Kampus, seperti dunia dalam miniatur, adalah ruang yang penuh kemungkinan. Ia serupa lautan: terlihat tenang dari kejauhan, tetapi penuh arus bawah yang tak terlihat. Bagi seorang perempuan sepertiku, lautan ini sering kali terlalu liar, terlalu bising. Ruang aman tidak pernah menjadi milik perempuan secara utuh; ia adalah kemewahan yang harus direngkuh dengan perjuangan.
Namun, apakah ruang aman itu benar-benar ada? Ataukah ia hanya konsep yang lahir dari kerinduan akan keadilan yang tidak pernah utuh? Dalam refleksi ini, aku bertemu Mas Havis—bukan kebetulan, tetapi mungkin bagian dari takdir yang merangkai benang kehidupan.
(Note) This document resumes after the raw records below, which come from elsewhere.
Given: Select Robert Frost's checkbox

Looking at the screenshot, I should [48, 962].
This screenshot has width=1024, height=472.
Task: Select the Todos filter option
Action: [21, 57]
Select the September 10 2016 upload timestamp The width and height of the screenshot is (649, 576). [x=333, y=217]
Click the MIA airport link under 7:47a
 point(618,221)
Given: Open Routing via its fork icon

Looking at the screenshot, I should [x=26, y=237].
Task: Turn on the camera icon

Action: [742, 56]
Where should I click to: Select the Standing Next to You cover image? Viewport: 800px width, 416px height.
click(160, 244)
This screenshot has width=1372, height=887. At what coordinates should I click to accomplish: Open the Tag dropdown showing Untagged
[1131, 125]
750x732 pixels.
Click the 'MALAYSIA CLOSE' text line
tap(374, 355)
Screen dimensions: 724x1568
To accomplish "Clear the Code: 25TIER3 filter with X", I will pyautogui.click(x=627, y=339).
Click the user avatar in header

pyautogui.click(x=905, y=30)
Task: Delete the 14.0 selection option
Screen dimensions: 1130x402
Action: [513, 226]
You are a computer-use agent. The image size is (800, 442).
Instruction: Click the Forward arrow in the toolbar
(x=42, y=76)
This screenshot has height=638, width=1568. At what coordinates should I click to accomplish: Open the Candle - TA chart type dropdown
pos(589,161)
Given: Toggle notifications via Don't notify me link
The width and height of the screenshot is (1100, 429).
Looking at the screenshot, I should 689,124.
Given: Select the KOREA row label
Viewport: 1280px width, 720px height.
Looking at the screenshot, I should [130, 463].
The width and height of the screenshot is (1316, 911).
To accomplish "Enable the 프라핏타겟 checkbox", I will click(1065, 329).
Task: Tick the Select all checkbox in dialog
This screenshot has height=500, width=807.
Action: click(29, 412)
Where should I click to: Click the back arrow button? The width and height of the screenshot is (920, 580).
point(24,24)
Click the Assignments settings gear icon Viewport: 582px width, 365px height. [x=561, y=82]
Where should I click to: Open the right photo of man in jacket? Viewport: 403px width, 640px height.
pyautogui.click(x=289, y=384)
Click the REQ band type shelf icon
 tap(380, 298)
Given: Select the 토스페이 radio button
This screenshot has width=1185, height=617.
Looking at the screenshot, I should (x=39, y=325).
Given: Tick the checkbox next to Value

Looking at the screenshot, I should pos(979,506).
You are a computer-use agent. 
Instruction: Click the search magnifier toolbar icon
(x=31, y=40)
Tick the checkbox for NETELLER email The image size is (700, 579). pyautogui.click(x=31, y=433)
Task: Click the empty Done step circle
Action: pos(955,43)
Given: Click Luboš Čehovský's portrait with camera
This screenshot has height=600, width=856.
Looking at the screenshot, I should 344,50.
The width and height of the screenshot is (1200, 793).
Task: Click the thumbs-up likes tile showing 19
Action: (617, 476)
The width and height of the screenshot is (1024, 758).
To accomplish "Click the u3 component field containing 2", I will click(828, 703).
Hari itu, aku menangis di pojok perpustakaan. Bukan karena lemahnya hati, tetapi karena beban yang tak lagi mampu kupikul sendiri. Dalam diam yang berat, Mas Havis hadir. Ia tidak menawarkan solusi, tidak menghakimi, tidak juga bertanya apa sebabnya. Ia hanya hadir, menjadi saksi dari luka yang tak terlihat.
"Ada ruang dalam setiap jiwa manusia," katanya perlahan, "Ruang yang tidak terlihat, tapi bisa kau rasakan. Ruang itu adalah tempat kita menata ulang keberanian, mencari makna, dan menemukan diri."
Kata-katanya tidak seperti nasihat yang sering kudengar. Ia seperti cermin, memantulkan pertanyaan yang tak pernah kusadari ada dalam diriku. Apakah rasa aman benar-benar ada di luar, ataukah ia sesuatu yang harus kita bangun dari dalam?
Mas Havis tidak mengajarkanku untuk melawan dunia; ia mengajarkanku untuk mengenali diriku di dalam dunia itu. "Kita semua adalah labirin," katanya lagi, "Tetapi selalu ada jalan keluar, selama kita tidak berhenti mencari."
Aku menyadari, ruang aman bukan hanya tentang dinding fisik atau tangan yang melindungi. Ia adalah tentang kehadiran: kehadiran seseorang yang percaya bahwa kita mampu bertahan, bahkan saat dunia terlihat ingin meruntuhkan kita.
Maka, kampus ini bukan lagi hanya lautan yang ganas. Ia adalah cermin besar, tempat aku belajar tentang keberanian, ketakutan, dan makna hidup. Dan di dalam perjalanan ini, aku menemukan bahwa setiap manusia, dalam cara mereka sendiri, adalah ruang aman bagi jiwa-jiwa yang mereka sentuh.